- Provided information -
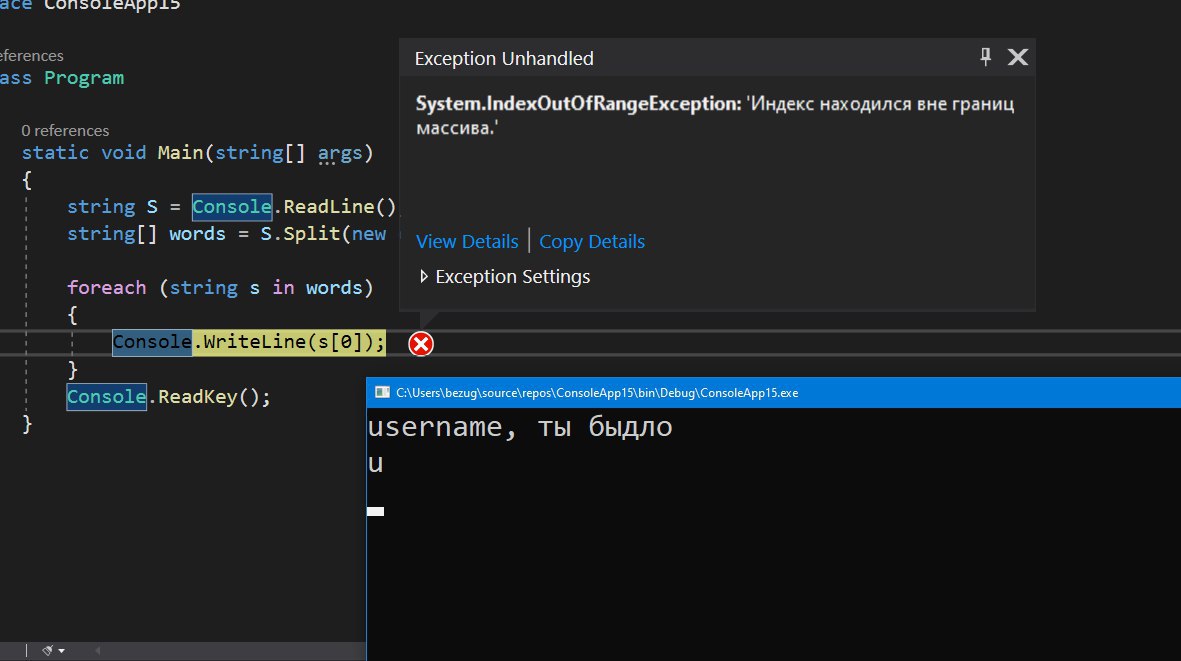Viewport: 1181px width, 661px height.
Task: Close the Exception Unhandled popup
Action: 1017,57
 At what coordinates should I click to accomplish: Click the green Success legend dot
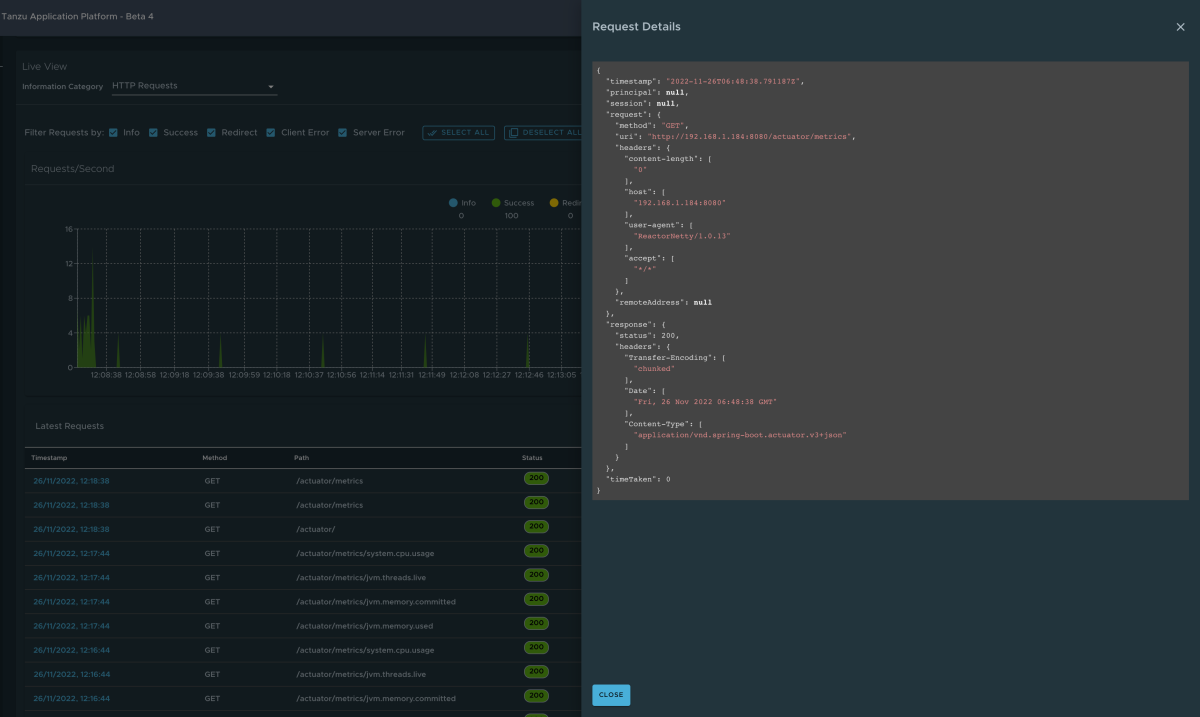(x=496, y=203)
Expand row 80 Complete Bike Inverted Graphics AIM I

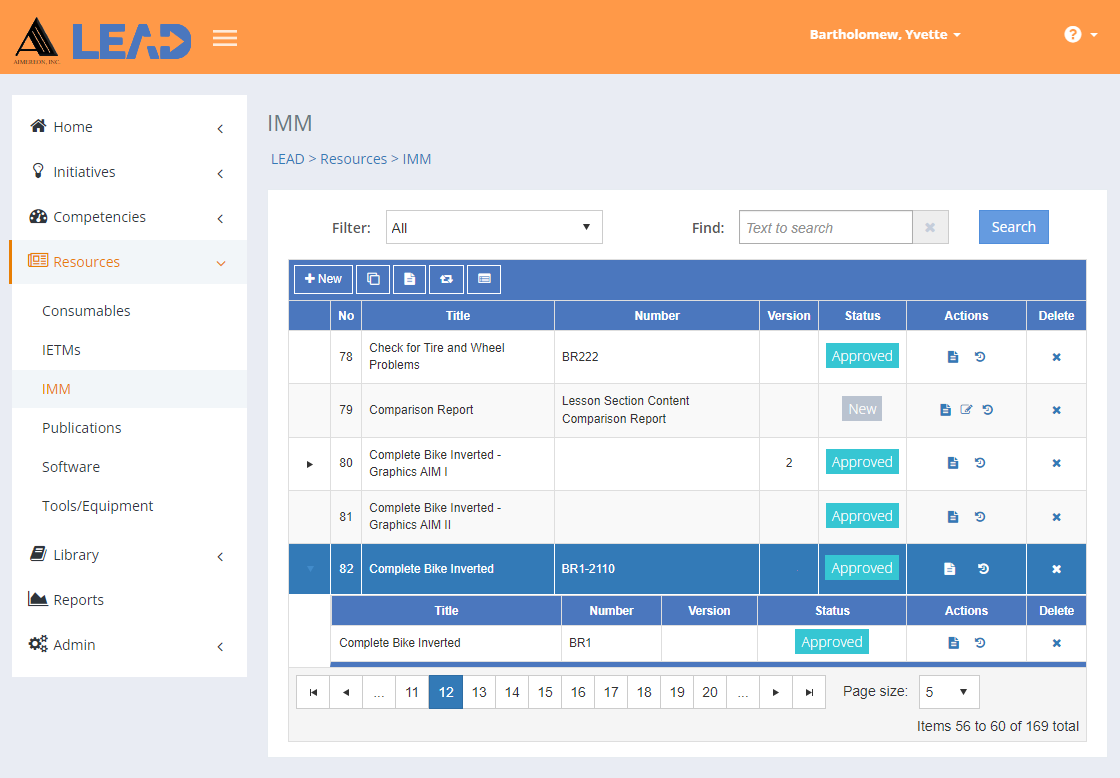[x=309, y=464]
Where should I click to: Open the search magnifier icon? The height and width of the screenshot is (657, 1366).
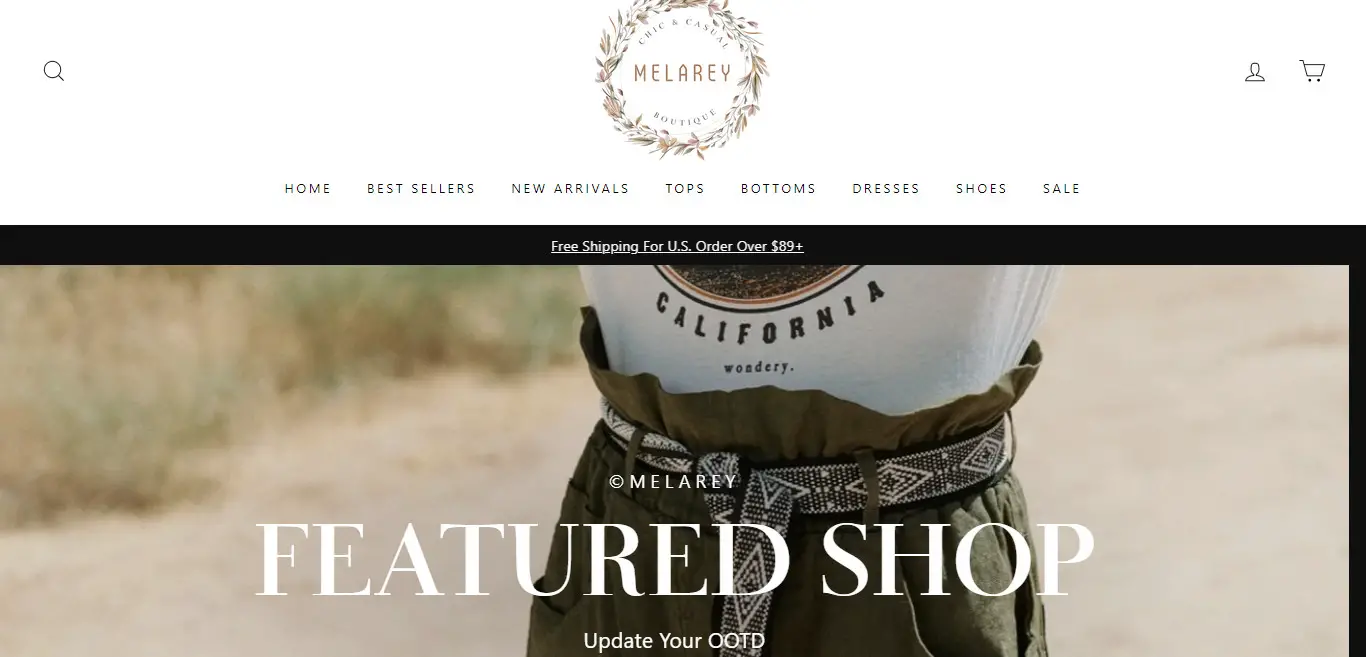[x=54, y=71]
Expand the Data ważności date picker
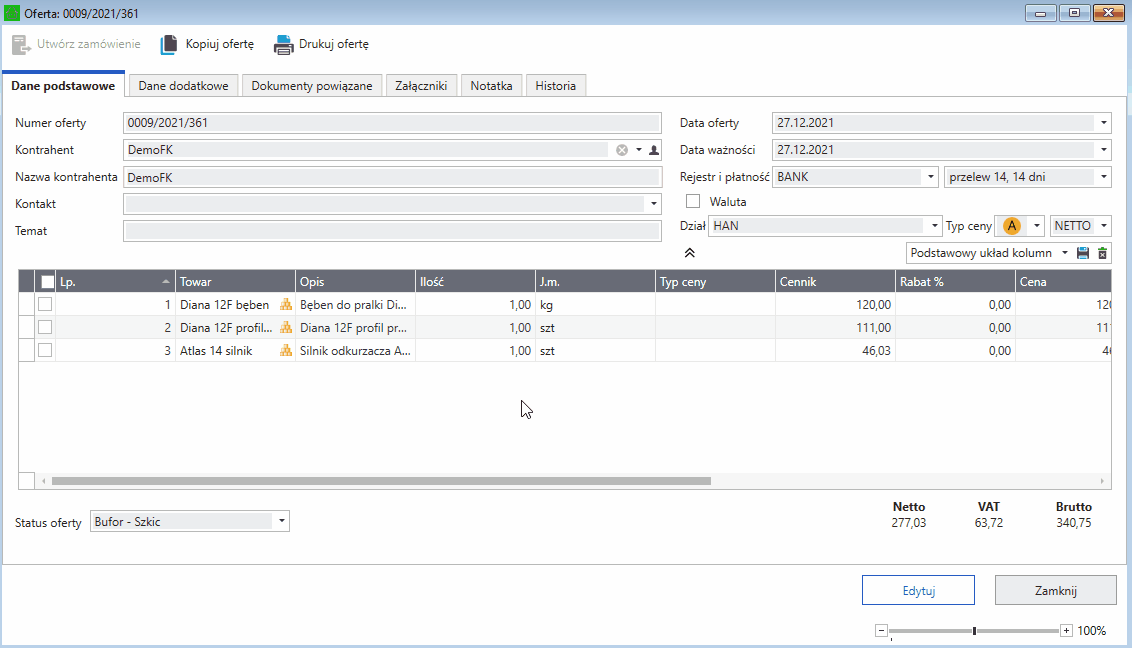The image size is (1132, 648). coord(1103,150)
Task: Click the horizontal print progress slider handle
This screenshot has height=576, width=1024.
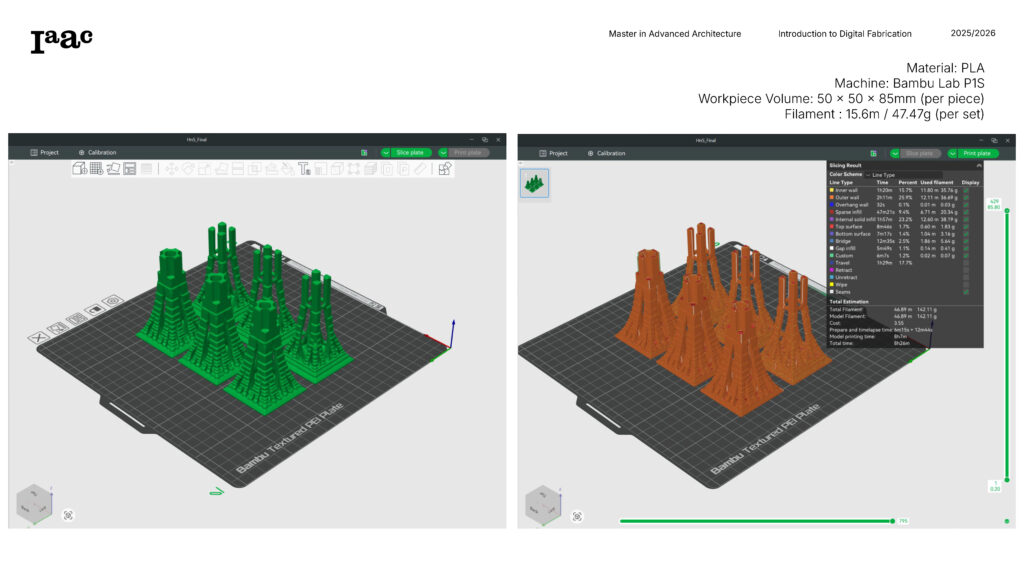Action: (893, 520)
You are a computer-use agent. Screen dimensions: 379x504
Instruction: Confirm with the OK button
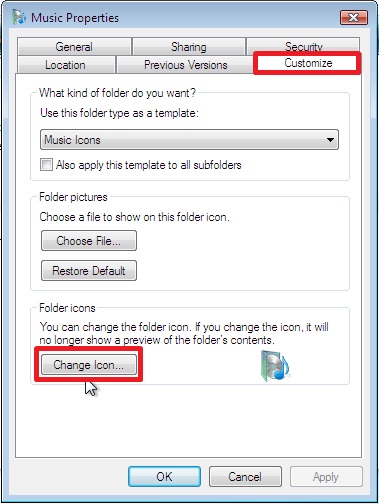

- The problem -
No pictures belong in the output. Restate word for word only the lines from the one containing "This screenshot has height=576, width=1024." to the end of the entries above.

- Problem solution -
This screenshot has height=576, width=1024.
Action: (893, 520)
You are a computer-use agent. Screen dimensions: 379x504
Instruction: Confirm with the OK button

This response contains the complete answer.